**What the task asks:** Lines in the records below that contain the word "computer" must each be copied.

Dataset entries:
++++++++

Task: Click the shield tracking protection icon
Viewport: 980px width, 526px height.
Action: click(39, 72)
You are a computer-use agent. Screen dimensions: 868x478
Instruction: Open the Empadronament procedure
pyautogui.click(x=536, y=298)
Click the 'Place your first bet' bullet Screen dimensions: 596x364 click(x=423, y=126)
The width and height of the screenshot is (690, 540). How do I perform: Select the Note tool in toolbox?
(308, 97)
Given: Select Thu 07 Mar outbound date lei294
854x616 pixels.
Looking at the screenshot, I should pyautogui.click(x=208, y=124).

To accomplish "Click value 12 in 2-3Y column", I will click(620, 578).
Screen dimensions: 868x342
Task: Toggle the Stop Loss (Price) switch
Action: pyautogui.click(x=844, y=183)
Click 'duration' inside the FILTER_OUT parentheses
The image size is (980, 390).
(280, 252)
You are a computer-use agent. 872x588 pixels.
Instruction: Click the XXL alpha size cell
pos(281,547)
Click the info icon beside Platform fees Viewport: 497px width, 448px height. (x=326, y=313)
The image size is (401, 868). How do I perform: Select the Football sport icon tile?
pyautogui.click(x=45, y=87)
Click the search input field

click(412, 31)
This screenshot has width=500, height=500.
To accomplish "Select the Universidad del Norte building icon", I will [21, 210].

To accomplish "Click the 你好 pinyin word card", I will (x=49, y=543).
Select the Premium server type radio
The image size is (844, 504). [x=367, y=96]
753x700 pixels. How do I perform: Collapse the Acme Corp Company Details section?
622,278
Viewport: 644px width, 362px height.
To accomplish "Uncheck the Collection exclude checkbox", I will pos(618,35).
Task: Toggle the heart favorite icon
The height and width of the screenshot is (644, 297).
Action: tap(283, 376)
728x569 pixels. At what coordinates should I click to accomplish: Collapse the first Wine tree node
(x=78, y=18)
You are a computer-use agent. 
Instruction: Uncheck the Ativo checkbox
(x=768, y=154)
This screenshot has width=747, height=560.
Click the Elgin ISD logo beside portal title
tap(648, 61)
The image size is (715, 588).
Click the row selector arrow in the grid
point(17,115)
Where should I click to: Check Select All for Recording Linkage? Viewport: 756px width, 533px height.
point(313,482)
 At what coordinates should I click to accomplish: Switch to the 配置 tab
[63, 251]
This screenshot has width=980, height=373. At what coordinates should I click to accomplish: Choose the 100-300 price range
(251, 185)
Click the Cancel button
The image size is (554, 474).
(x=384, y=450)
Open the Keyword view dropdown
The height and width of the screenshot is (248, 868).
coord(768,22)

++++++++

**Exercise output:**
You are a computer-use agent. Screen dimensions: 868x478
You are a computer-use agent. 872x588 pixels.
You are a computer-use agent. 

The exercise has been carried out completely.